Tarefas do exercício:
A) Na entrevista, segundo ML, em que parcela da direção dos pontos de cultura não se acha ninguém indígena ou black?
B) Reescreva o trecho da entrevista que vai de "VC: A cultura" até "indígena ou black.", substituindo "pontos de cultura" por "centros culturais".

Texto selecionado:

———

ML: Qualquer pessoa com alguma pigmentação na pele eles dominaram. A conquista planetária dos povos de pele escura pelos europeus se dá a partir da África, quando eles conseguem impor a visão de mundo deles, e essa visão vem também por meio da religião, é aí que a gente começa a perder, assim como ficar adorando a religiosidade branca, ficava adorando o homem branco, o deus deles não salva minha alma nem meu corpo.

Um “Deus nos cale” é bom pra eles. Pra nós só sobrou a chibata e nos suprimiu a própria evolução.

VC: E como estamos agora, 40 anos depois?

ML: Veja bem, em 40 anos era para ter diminuído o genocídio da juventude negra, teríamos uma escola melhor. Eu acredito que sem terra não tem liberdade, terra é liberdade. A postura deles é nos manter na mesma plantação, e a plantação deles é as periferias das cidades. Nós temos uma fidelidade canina.
A minha postura continua a mesma, não dá para negociar com os caras a não ser na força.

VC: A cultura negra é e tem se tornado cada vez mais “pop” no Brasil, ainda que ser negro não é “pop”. O que o senhor diz sobre isso?

ML: A gente vê tudo que sai lá pra fora de origem negra, rap, reggae, é com gente branca e nós, negros, ficamos no “pré design”. Quando falamos de pontos de cultura, quantos pontos de cultura você acha com outra coisa que não seja cultura negra e afro-ameríndia. E, a maioria não é dirigida pelas pessoas da comunidade. Então, você vê que mesmo nos pontos de cultura, todo mundo trabalha com afro indígena, mas a direção do grosso, mais de 97%, você não vai achar ninguém indígena ou black.

Quando você formata isso em produto que vai dar retorno, sustentação e liberdade de expressão, a gente sempre está colocado de fora. Isso não me faz inimigo de ninguém, mas vamos combinar que é isso? O Skank faz isso muito bem há décadas. Todos. Eu acho que o rock faz isso também. É uma atitude consumada.

VC: Como fazemos para reinventar essa história?

ML: A gente sempre prima por procurar os espaços não estatizantes que nos possibilitem fazer as manifestações como um todo. Se tivermos nosso espaço, podemos ter nossas editoras, nossas gráficas, ter um espaço de se conversar, fazer a mostra e se organizar.

A cultura negra se transformou em um produto altamente rentável, e quando dirigido por não negros e eles tiram o tapete, todo mundo cai no vazio, porque não estamos com os meios de produção. Agora, quando temos nossos espaços, nossos estudos e gerenciamos, agradecemos as indicações e as setas do caminho. Queremos ser donos do nosso próprio destino. Eu vim até aqui, até agora, não se vai dar certo, mas está dando.

———

Dados fornecidos:
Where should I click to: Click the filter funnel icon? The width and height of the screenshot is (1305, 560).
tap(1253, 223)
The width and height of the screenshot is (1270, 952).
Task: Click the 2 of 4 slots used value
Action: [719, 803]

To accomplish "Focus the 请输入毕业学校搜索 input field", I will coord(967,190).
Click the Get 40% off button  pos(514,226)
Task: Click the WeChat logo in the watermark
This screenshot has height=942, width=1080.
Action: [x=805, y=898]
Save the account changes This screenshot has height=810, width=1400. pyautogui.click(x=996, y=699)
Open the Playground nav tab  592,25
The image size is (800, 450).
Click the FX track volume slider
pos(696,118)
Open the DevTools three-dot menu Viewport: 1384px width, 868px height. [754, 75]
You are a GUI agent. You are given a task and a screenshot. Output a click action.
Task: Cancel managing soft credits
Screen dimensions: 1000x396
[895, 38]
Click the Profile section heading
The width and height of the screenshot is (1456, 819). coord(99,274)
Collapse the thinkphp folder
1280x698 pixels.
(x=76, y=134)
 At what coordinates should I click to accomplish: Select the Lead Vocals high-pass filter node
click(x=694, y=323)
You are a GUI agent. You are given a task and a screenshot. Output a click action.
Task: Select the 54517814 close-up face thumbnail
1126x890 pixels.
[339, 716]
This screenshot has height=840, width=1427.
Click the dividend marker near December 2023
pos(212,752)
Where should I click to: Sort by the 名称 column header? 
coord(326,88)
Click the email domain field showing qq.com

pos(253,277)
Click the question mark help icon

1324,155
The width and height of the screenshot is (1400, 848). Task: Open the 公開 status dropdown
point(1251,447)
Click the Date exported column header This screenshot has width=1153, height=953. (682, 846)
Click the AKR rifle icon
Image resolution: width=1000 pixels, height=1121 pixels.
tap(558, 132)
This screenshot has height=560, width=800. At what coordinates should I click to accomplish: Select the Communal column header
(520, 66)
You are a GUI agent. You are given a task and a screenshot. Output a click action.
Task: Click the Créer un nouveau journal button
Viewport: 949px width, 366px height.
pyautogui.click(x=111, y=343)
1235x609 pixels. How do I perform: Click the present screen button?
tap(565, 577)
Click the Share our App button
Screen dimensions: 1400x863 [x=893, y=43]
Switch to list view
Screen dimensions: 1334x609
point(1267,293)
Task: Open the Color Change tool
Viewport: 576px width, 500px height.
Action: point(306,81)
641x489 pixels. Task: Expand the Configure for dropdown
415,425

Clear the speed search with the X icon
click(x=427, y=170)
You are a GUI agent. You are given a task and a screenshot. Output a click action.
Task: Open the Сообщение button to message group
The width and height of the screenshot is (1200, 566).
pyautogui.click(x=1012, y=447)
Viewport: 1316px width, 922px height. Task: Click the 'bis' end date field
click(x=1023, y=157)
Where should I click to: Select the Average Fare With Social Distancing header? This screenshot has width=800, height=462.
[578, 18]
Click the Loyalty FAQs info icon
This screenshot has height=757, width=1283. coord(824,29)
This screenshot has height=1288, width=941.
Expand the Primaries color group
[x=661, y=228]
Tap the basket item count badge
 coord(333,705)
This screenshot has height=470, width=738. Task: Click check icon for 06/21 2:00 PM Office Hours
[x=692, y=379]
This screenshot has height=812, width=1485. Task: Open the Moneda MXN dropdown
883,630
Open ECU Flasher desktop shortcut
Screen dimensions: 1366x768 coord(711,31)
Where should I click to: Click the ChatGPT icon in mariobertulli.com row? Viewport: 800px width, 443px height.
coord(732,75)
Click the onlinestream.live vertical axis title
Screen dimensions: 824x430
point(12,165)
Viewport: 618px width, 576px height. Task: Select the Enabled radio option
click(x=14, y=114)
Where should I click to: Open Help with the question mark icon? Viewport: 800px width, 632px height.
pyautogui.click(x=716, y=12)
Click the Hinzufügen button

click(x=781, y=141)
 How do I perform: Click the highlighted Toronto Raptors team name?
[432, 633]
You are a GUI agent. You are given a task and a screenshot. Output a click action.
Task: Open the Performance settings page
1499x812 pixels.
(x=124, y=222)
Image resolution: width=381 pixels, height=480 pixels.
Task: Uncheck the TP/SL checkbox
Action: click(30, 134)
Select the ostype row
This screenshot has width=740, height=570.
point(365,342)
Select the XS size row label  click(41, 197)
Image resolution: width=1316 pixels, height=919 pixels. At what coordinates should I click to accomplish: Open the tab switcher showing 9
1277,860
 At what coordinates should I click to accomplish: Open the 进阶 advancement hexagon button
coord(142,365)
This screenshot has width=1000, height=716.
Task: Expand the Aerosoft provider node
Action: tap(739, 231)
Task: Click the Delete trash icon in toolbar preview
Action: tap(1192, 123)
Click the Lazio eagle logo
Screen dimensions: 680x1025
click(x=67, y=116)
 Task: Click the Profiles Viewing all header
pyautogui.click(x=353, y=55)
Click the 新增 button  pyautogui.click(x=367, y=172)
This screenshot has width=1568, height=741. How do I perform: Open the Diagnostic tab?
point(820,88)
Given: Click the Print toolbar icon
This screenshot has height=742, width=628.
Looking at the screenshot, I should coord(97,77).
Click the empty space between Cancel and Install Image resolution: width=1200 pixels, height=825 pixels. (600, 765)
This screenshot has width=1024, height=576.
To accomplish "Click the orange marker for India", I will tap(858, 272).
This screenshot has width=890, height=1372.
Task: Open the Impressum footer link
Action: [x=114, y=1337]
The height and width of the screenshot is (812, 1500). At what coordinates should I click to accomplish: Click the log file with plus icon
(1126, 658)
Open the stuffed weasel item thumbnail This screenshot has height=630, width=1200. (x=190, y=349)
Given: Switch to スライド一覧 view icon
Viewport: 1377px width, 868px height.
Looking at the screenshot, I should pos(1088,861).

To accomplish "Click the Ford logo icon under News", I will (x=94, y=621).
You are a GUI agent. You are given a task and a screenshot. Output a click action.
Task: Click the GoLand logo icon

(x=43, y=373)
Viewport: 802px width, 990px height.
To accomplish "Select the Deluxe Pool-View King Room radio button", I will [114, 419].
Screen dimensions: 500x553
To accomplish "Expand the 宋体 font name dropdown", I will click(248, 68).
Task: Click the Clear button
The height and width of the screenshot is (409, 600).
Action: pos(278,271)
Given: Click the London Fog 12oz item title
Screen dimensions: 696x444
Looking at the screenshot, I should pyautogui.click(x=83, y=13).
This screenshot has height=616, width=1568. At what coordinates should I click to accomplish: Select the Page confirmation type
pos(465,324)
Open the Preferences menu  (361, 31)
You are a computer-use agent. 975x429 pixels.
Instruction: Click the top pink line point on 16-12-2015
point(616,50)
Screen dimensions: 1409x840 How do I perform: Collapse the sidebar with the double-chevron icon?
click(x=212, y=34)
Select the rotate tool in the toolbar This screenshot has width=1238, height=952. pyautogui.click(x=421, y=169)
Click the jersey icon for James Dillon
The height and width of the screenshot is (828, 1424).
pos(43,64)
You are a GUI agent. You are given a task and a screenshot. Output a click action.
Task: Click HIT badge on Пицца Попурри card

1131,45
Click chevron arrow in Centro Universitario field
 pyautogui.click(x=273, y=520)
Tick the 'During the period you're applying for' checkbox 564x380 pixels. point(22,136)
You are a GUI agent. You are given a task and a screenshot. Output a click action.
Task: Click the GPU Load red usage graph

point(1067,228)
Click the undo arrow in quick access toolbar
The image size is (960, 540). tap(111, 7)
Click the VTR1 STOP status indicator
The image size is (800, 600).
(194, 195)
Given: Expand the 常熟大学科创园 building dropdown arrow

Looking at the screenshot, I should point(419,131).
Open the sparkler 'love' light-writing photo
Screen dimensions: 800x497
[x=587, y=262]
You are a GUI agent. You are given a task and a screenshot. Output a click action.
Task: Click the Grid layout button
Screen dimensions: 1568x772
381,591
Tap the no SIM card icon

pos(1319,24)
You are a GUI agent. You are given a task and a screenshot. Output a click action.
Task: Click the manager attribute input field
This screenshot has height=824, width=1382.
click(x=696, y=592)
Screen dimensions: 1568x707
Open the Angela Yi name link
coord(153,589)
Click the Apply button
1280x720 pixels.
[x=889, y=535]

———

Respostas por tarefa:
A) Em mais de 97% da direção.

B)
VC: A cultura negra é e tem se tornado cada vez mais “pop” no Brasil, ainda que ser negro não é “pop”. O que o senhor diz sobre isso?

ML: A gente vê tudo que sai lá pra fora de origem negra, rap, reggae, é com gente branca e nós, negros, ficamos no “pré design”. Quando falamos de centros culturais, quantos centros culturais você acha com outra coisa que não seja cultura negra e afro-ameríndia. E, a maioria não é dirigida pelas pessoas da comunidade. Então, você vê que mesmo nos centros culturais, todo mundo trabalha com afro indígena, mas a direção do grosso, mais de 97%, você não vai achar ninguém indígena ou black.